“Well!” she began, a little sharply, and Rena, from her room, answered:

“Well?”

Then there was silence until Irene had unbuttoned her boots and kicked them off across the floor, when she continued:

“What did you think of him?”

After a moment Rena replied:

“It is evident he is not a ladies’ man, but he is a gentleman.”

“He may be a gentleman, but is the most awkward specimen I ever saw,” Irene rejoined. “Think how he sat in the parlor, with his neck bent forward in that dreadful chair, and his feet sprawled out in front of him.”
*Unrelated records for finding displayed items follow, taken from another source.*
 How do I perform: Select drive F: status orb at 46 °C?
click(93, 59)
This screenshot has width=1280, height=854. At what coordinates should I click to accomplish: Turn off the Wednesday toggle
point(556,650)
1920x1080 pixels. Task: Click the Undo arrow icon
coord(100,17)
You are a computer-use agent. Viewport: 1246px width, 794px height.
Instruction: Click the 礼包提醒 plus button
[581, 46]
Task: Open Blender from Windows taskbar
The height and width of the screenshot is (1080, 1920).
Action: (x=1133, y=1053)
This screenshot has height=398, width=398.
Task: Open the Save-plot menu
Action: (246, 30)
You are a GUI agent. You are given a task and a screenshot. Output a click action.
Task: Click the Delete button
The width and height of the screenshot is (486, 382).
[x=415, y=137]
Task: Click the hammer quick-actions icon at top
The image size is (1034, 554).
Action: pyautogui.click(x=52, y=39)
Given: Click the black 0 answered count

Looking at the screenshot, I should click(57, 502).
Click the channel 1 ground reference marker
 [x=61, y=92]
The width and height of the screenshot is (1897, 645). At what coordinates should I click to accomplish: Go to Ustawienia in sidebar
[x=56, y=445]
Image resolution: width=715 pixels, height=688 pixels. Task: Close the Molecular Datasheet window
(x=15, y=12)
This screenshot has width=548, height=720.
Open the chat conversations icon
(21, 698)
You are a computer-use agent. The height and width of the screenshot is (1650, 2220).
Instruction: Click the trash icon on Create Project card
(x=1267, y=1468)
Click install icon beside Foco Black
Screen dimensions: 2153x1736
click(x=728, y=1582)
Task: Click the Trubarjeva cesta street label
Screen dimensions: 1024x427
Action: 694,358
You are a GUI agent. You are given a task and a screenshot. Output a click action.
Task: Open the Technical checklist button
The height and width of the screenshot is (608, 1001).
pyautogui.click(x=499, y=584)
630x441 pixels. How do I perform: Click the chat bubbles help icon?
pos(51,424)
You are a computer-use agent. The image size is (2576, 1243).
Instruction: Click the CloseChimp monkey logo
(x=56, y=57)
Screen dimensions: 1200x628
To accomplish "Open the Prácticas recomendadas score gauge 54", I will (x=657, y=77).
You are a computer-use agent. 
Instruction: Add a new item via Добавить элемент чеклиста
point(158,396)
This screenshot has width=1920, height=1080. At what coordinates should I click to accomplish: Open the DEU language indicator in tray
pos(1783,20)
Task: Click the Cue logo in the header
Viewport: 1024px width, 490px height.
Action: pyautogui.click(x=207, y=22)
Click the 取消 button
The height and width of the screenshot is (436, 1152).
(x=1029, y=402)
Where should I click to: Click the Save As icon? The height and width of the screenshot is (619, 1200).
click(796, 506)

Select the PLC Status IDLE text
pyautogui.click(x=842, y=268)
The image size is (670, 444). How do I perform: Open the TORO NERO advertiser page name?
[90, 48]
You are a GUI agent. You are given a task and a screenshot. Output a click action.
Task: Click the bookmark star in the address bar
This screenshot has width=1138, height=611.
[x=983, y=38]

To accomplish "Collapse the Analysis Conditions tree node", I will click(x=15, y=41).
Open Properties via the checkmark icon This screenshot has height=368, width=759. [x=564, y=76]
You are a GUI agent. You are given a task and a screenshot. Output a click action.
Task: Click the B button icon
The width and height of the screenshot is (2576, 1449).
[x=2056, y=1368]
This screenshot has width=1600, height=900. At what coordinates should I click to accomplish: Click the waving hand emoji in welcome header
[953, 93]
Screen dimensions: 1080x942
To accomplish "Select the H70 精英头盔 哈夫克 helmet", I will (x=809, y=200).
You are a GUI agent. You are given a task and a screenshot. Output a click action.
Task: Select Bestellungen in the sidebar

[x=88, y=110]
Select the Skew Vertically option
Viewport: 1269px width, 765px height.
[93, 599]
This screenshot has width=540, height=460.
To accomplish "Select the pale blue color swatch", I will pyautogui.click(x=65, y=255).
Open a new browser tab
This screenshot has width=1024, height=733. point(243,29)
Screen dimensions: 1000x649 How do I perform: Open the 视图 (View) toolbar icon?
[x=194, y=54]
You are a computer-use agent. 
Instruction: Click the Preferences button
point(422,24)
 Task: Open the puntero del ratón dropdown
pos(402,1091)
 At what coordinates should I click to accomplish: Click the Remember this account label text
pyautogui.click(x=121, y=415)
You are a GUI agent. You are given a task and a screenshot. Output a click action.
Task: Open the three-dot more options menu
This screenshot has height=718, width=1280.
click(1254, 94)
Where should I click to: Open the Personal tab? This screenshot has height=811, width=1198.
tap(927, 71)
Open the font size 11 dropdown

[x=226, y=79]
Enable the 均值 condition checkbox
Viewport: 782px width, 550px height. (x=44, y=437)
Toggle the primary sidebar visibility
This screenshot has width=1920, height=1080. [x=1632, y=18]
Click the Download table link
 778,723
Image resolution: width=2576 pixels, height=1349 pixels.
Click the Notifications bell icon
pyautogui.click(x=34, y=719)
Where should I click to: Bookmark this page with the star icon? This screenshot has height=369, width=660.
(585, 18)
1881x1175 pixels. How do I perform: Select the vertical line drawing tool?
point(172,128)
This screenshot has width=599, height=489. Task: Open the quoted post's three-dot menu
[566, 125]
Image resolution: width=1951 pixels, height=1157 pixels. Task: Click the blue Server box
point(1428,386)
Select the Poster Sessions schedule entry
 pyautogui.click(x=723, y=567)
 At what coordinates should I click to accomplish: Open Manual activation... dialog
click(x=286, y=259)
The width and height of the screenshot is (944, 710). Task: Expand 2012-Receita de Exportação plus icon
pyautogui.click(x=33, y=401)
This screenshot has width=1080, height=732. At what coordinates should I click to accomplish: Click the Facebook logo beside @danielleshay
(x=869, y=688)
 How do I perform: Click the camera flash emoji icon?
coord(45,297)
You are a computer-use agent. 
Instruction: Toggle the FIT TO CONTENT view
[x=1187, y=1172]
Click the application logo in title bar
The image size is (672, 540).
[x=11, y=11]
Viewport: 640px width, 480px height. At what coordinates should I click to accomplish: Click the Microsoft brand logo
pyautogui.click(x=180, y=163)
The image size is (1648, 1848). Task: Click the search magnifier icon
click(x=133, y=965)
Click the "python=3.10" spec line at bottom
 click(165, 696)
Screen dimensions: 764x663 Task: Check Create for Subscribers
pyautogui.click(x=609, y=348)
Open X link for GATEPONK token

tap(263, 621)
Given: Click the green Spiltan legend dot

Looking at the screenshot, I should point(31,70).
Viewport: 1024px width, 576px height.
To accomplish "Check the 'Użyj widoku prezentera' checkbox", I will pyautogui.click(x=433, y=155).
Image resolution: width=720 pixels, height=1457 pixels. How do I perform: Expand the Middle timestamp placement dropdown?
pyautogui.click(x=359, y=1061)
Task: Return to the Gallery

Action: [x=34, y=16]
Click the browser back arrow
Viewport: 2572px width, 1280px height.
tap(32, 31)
“That was the fault of the chair,” Rena said, and Irene replied:

“Why didn’t he take another? I tried to have him, and not make such a spectacle of himself, acting as if looking for some place in which to hide every time I spoke to him! I call him a muff, a stone, on whom I could not make the least impression. Small talk! He don’t know the meaning of the words, and I never spent a more stupid time than I did sitting there in the woods, trying to make him talk.”

Rena was bathing her face as she listened to this tirade and did not at once reply. She was rather happy than otherwise. She had made up with Tom, who had put himself on the same plane with herself in deception, and Tom’s good opinion was everything to her. He was her dear old Tom again, although it did not seem to her she could use that term as freely as she once had done. She could say it to herself and think it, but there had come over her a change removing Tom from her in one way and bringing him nearer to her in another, and the change had been brought about by contrasting him with Reginald Travers. She had watched the latter very closely. Nothing had escaped her, and while saying to herself, “I never could have loved him,” she had mentally made excuses for what seemed shy and awkward in him, and had felt a pity for him that he was being deceived, and a contempt for herself for deceiving him. “Tom was right; he is not the man to be tricked,” she thought, while the peculiar relation in which she stood to him made her wish to defend him against Irene’s attacks.